Un’ondata di calore che non si interrompe – lunghissima – con una continuità che stupisce i meterologhi, sarebbe questa la vera novità del caldo eccezionale che avvolge l’Italia e tocca un nuovo record: se oggi sono 25 le città col bollino rosso di allerta per le ondate di calore, domani, giovedì 6 agosto, saliranno a 27. Secondo gli esperti, una concentrazione di diversi fattori climatici rende la “sacca” di afa e calore quasi stabile sul nostro paese, finchè una corrente fredda riuscirà a spostare la grande massa calda altrove, spingendola via.
27 cerchi rossi, da Nord a Sud
Le città monitorate dal ministero della Salute dal Nord al Sud, appunto 27, registreranno dunque – per la prima volta nell’anno in corso – temperature massime con rischi per la salute di tutta la popolazione.
Legambiente scende in campo, monitorando in 6 città il 64,4% delle infrastrutture sotto il sole cocente. La temperatura ambientale media, rileva l’associazione, è di 35,9 gradi, ma può arrivare a 45,3 e oltre. Tra le superfici più critiche esposte al sole, l’asfalto raggiunge una media di 52 gradi con temperature di picco di 62,7 gradi e la pavimentazione gommata arriva a 66 gradi di media con picchi di 75,6.
L’altra faccia del clima impazzito in questa Estate 2026 sono, poi, i forti temporali causati dal calore in eccesso. Ieri un nubifragio ha colpito Cervinia e la zona è stata subito messa in sicurezza.
Un’estate da primato anche in Paesi meno abituati alle alte temperature, con l’Austria che registra un record assoluto di caldo: la stazione di Vienna-Stammersdorf ha rilevato una temperatura di 40,8 gradi. Un valore mai misurato prima nel paese alpino.
Rifugio biofito climatico Roma (Comune di Roma)

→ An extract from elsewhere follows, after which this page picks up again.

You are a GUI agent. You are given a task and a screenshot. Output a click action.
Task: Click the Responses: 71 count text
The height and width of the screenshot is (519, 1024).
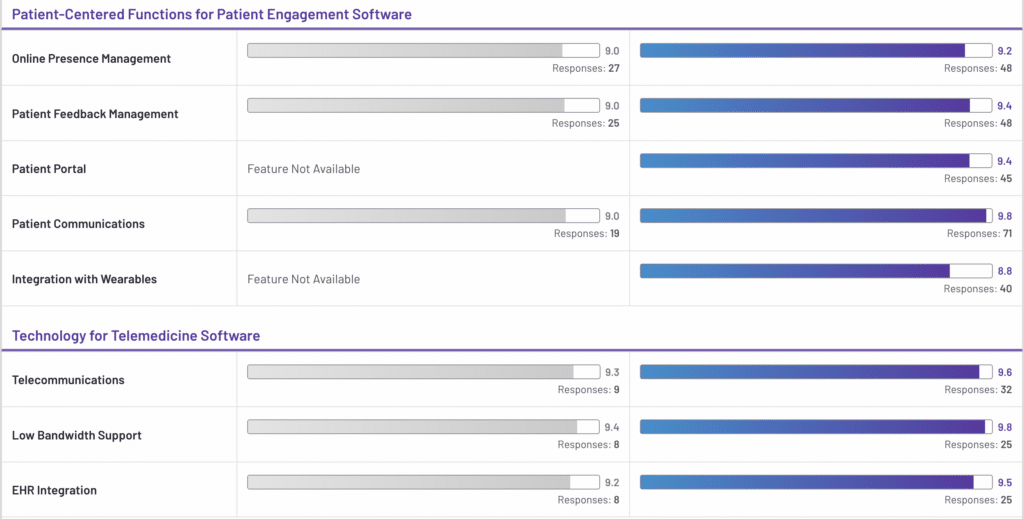tap(979, 234)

Roma, a Centocelle il primo rifugio fito-bioclimatico della città
Ed a Roma, in periferia, è stato inaugurato ieri il primo rifugio fito-bioclimatico di Roma Capitale, realizzato nel quartiere di Centocelle. L’intervento è stato realizzato nel giardino recintato al centro di piazza dei Gerani, prossimo al capolinea del tram, gestito dal Municipio V e dove sono già presenti giochi per bambini. Si tratta di una struttura ombreggiante in acciaio, larga 9,5 per 9,5 metri, alta 4,4 metri, con al centro un ulivo e piante rampicanti (glicini, viti americane, viti canadesi, rincospermo) che consentiranno di creare uno spazio dove sedersi al fresco dell’ombra degli alberi e dei nebulizzatori, disponendo anche di comode prese elettriche per ricaricare telefoni o usare computer. La gestione del rifugio climatico viene affidata al Municipio V.

Rifugio biofito climatico Roma (Comune di Roma)
Rifugio biofito climatico Roma (Comune di Roma)
“Si tratta del primo rifugio fito-bioclimatico di Roma, dove sono i rampicanti a svolgere il ruolo principale di ombreggiamento – così il comune di Roma – ma anche di abbattimento di micropolveri e inquinanti. Obiettivo dell’intervento è di farne un prototipo da replicare in altre aree della città dove risulta difficile piantare alberi e si possono utilizzare rampicanti in vaso e strutture ombreggianti per ridurre l’impatto del caldo”.